___ DATA SHOWN ___
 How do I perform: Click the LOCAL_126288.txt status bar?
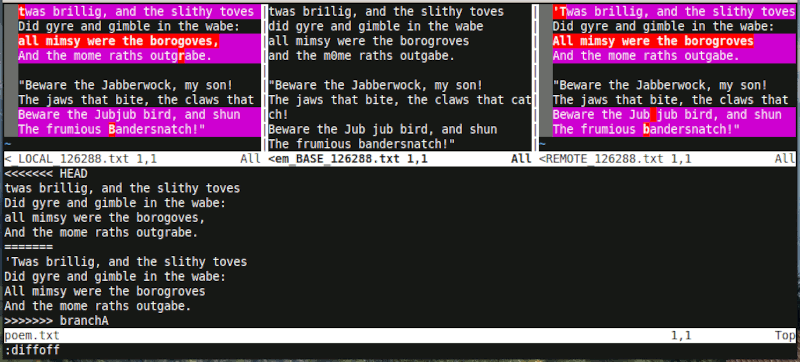(x=133, y=159)
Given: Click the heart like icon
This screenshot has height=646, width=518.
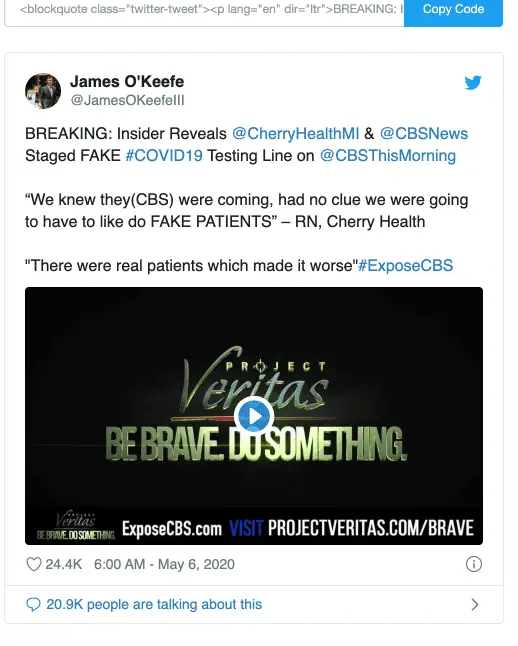Looking at the screenshot, I should tap(34, 564).
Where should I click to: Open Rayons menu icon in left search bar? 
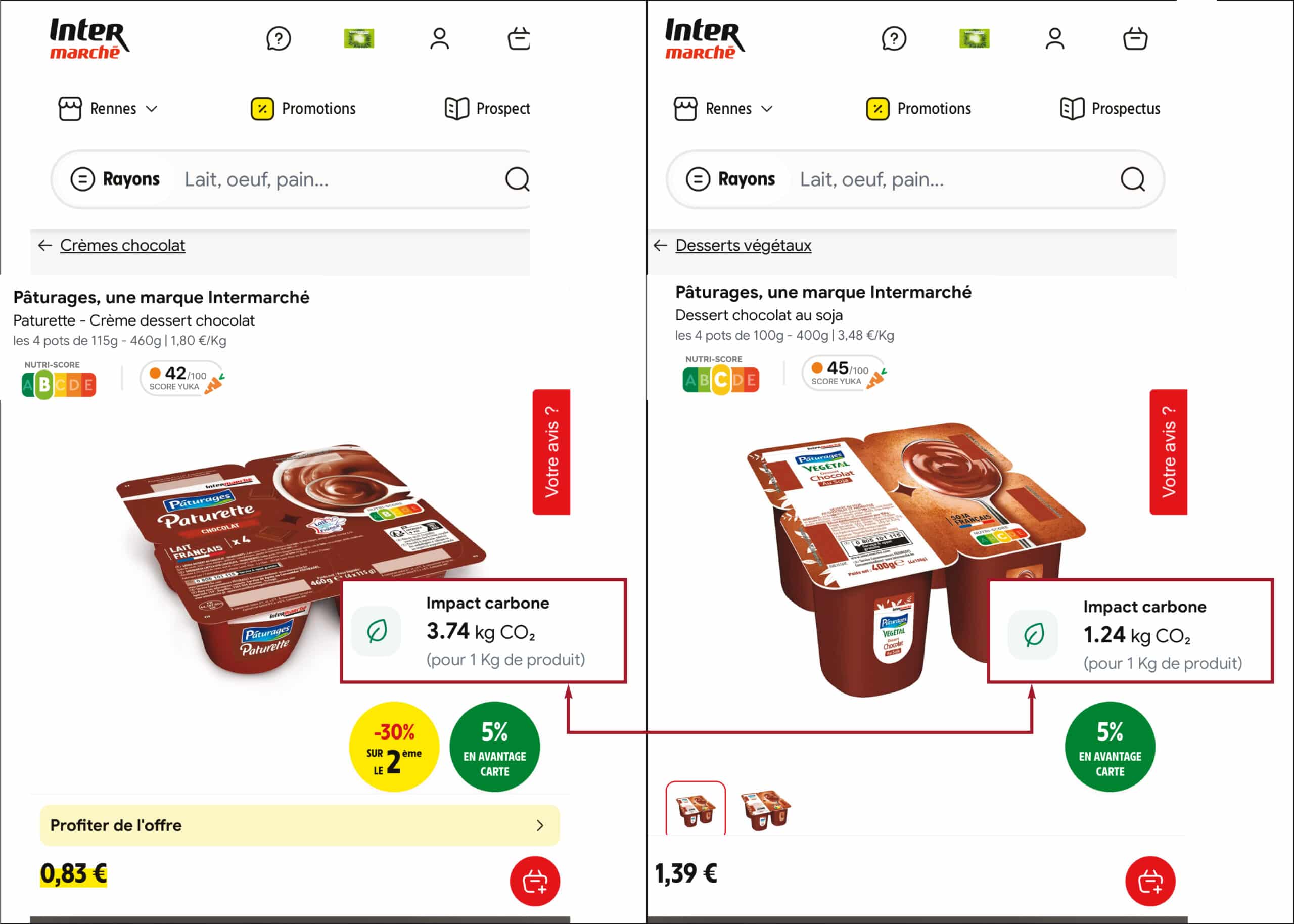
___
● TASK TO COMPLETE:
Your answer must be an exact copy of the data above, minus its pictures.

● RESPONSE:
 How do I perform: Click the LOCAL_126288.txt status bar?
(x=133, y=159)
Given: Click the heart like icon
This screenshot has height=646, width=518.
Looking at the screenshot, I should tap(34, 564).
Where should I click to: Open Rayons menu icon in left search bar? 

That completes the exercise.